Currently, surgical resection is the primary treatment method for patients with metastases in colorectal cancer. No alternative methods of treatment, both local (radiofrequency thermal ablation, alcoholization) and general (chemotherapy), have yet yielded similar results equal to surgical intervention. In fact, the 5-year survival rate after surgery in patients who have undergone liver resection due to the presence of metastases in colorectal cancer ranges from 16% to 49%. This is a percentage that represents encouraging results compared to the survival rate of untreated patients (0-3%). Surgical resection also provides significant and long-term survival (17-33% after 10 years). And finally, it should be noted that, although the rate of recovery of liver metastases after resection is quite high (40%), further removal surgery still has a significant advantage for survival (30% after 5 years) and, therefore, should be taken into account.
The chances of success of resection surgery in the case of colorectal metastases vary depending on various factors, some of which are related to the primary tumor (biological aggression, the stage of the tumor at the time of diagnosis), others are related to the metastases themselves (number, size, distribution in the liver). Various factors that affect patient survival after surgical removal of colorectal cancer can be combined to create risk estimates for long-term recurrence of the disease. The most famous are estimates of the Sloan-Kettering Memorial Cancer Center in New York (Fong score), the France score (Nordlinger score), and the Japan score (Makuuchi score).

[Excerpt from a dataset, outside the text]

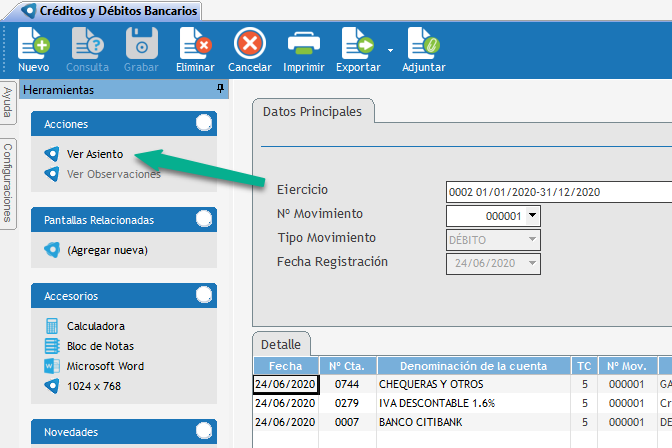Click the Ver Asiento action link
The height and width of the screenshot is (448, 672).
point(94,155)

It is always useful to remember that the diagnosis and treatment of a patient with liver metastases from colorectal cancer requires a multidisciplinary approach with the synergistic intervention of surgeons, radiologists, oncologists and radiotherapists: the choice of treatment (surgery, chemotherapy) should be approved by various specialists from the team and the patient in order to optimize the course of treatment and get good results in the short and long term.
Which are the symptoms?
In many cases, liver metastases remain asymptomatic for a long time and cannot be detected by simple palpation until they reach a significant size. However, over time, the presence of metastases can disrupt liver function and cause symptoms such as subfebrile fever, a feeling of heaviness in the upper abdomen, pain in the right side, fatigue, loss of weight and appetite, nausea, jaundice, confusion, etc. Currently, there are no effective preventive measures (other than chemotherapy) to prevent the tumor from metastasizing to the liver. Therefore, the best prevention is the early detection of primary cancer and regular check-ups for timely detection of relapses. Moreover, since liver metastases can develop months or years after the primary tumor is diagnosed, liver tests are common for many types of cancer (primarily colorectal cancer) even after treatment is discontinued.
How is it diagnosed?
In the case of signs and symptoms that may indicate liver metastases (previous cancer with a tendency to liver metastases, weight and appetite loss, nausea, abdominal pain, jaundice), the doctor will prescribe blood tests to assess liver function and the level of certain cancer markers, such as CEA and CA-19-9, which increase, for instance, in the case of colorectal metastases, even after the removal of the primary tumor. However, to better characterize any liver metastases, diagnostic imaging studies are needed: ultrasound, magnetic resonance imaging, computed tomography (CT), positron emission tomography (PET), which make it possible to understand exactly the number of metastases, how extensive they are and where they are located. A biopsy, i.e., taking liver tissue cells to be analyzed under a microscope, is performed only if there are still doubts after the above tests.
How is it treated?
As mentioned earlier, surgery is the most optimal solution and the only method of treatment (the gold standard of treatment). The possibility of surgical intervention significantly depends on the coexistence of two conditions: the complete elimination of the disease and the preservation of a sufficient amount of the liver to maintain vital activity in the postoperative period. In fact, it should be remembered that the liver has the ability to recover, returning to its original size and function after surgery, but this process takes several months. The risk of liver failure after surgical resection is considered low if at least 40% of the liver is preserved, moderate for residual liver amounts from 40% to 25%, high for volumes less than 25%. In cases where the two conditions mentioned above do not co-exist, surgical excision may be reviewed by applying certain strategies to reduce the volume of metastases before surgery (neoadjuvant chemotherapy) or to increase the volume of the liver to be preserved (preoperative portoembolization). It is also possible to schedule the removal of all metastases with two operations 1-2 months apart (“two-step hepatectomy”) to allow the liver to regenerate between the first operation and the next one, or after a shorter period of time using a new procedure suitable in very select cases called ALPPS (Associating Liver Partitioning and Portal Vein Ligation for Staged Hepatectomy).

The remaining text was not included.